We keep our fundraising materials organized in Notion, there are dozens of tools for investor data rooms, but honestly, Notion works extremely well for an early-stage company and being a popular tool it sends a good signal

Your data room must include information about your research, traction, and operation plans; we recommend including vendors and partners to signal readiness to execute once the checks arrive

Our data room currently includes:

  • Executive summary
  • Pitch deck
  • One-pager
  • Product demo videos (recorded with Loom)
  • Company overview
  • Market research
  • Customer discovery notes
  • Product roadmap
  • Technical architecture overview
  • Financial model
  • Cap table
  • Incorporation documents
  • SAFE information
  • Team bios
  • Press mentions
  • Product screenshots
  • Frequently asked questions

As your company grows, your data room grows with it.
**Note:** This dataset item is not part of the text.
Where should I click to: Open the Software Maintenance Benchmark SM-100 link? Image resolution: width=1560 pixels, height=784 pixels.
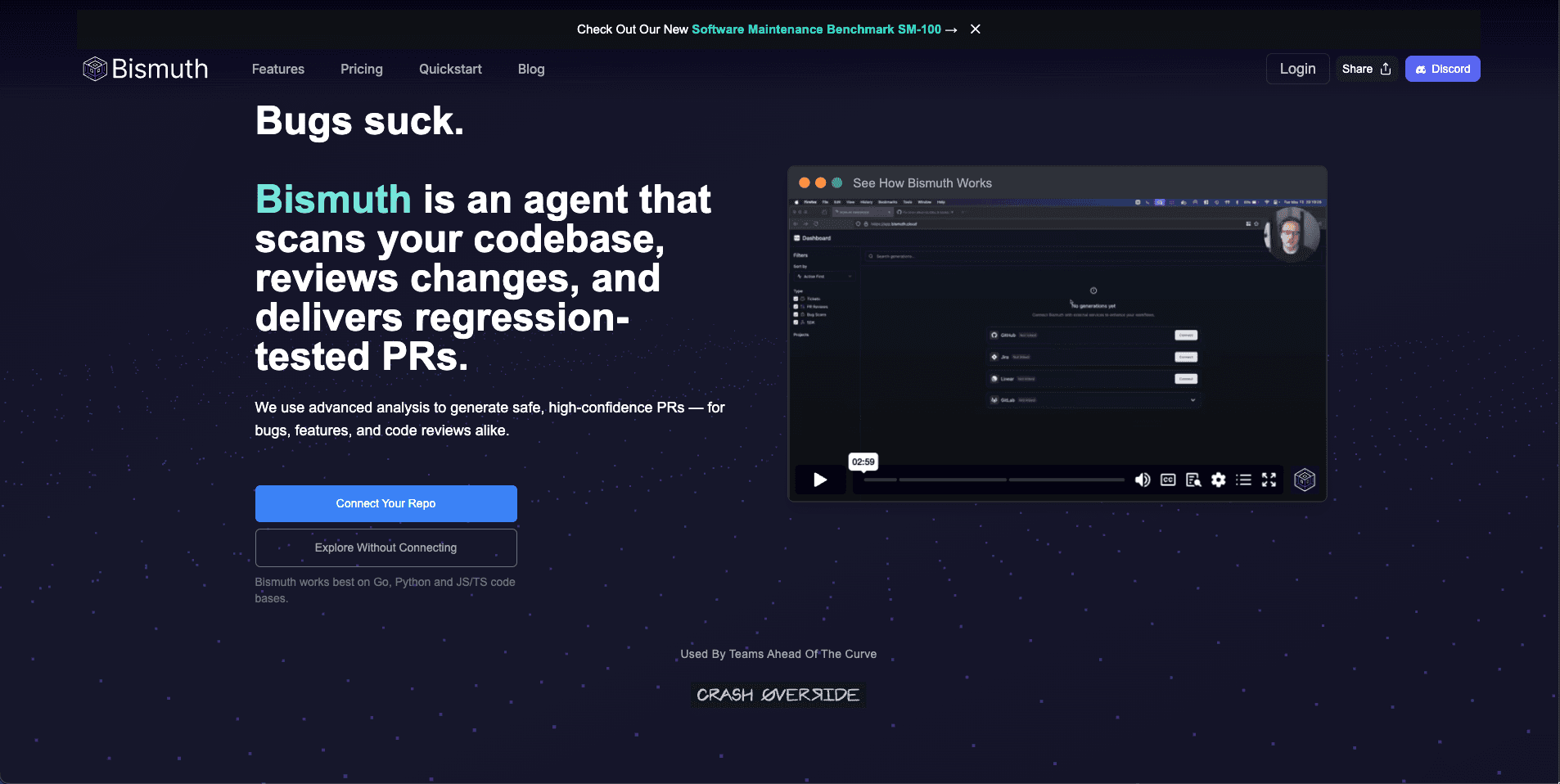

Later stages might include audited financial statements, detailed cohort analyses, customer references, board materials, retention metrics, churn analysis, enterprise contracts, security documentation, and much more

Show evidence, not optimism

One mistake many first-time founders make is exaggerating market numbers; investors have seen thousands of decks. If every slide says "our TAM is $500 billion," they'll notice. Don't stretch numbers, explain how you reach your conclusions

Traction can include:

  • Customer interviews
  • Pilot customers
  • Waitlists
  • Active users
  • Partnerships
  • Community growth
  • Newsletter subscribers
  • Repeat usage
  • Design partners
  • Letters of intent

Make it easy to understand your product

We also record short Loom videos demonstrating our product, not every investor will have time to schedule another demo. A two-minute walkthrough explaining your product, your customers, and your vision lets people understand what you're building whenever it's convenient. It also creates consistency, everyone sees the same video and you control the flow

Build before you raise

Perhaps the biggest lesson we've learned is that fundraising should amplify momentum, not create it, investors don't create great companies. They accelerate companies already moving.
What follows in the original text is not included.